The Predictive Power of Exact Constraints and Appropriate Norms in Density Functional Theory

Approximations to the density functional for the exchange-correlation energy of Kohn-Sham theory can be constructed by fitting to data sets for bonded systems, or by satisfying exact mathematical constraints on the functional and appropriate norms (such as the uniform electron gas), or both. Fitting is interpolative, and can predict accurately for systems similar to those in the data sets, while satisfying exact constraints makes a functional more widely predictive over the immense space of possible molecules and materials. For example, the SCAN (strongly constrained and appropriately normed) functional [1] satisfies all 17 exact constraints that a computationally-efficient meta-generalized gradient approximation can, and has been remarkably successful for some complex materials (like liquid water [2]) and some strongly-correlated materials (like the cuprate high-temperature superconducting materials [3,4]). Prospects for an improved SCAN and for the correction of its residual self-interaction error will also be discussed.
[1] J. Sun, A. Ruzsinszky, and J.P. Perdew, Strongly Constrained and Appropriately Normed Semi-local Density Functional, Physical Review Letters 115, 036402 (2015).

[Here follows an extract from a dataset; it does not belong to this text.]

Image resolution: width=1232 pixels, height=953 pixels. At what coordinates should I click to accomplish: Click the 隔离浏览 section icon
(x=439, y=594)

[2] M. Chen et al., Ab Initio Theory and Modeling of Water, Proceedings of the National Academy of Sciences (USA) 114, 10846-10851 (2017).
[3] J.W. Furness et al., An Accurate First-Principles Treatment of Doping-Dependent Electronic Structure of High-TemperatureSuperconductors, Nature Communications Physics, 1, 11 (2018).
[4] Y. Zhang, C. Lane, J.W. Furness, B. Barbiellini, J.P. Perdew, R.S. Markiewicz, A. Bansil, and J. Sun, Competing Stripe and Magnetic Phases in the Cuprates from First Principles, submitted.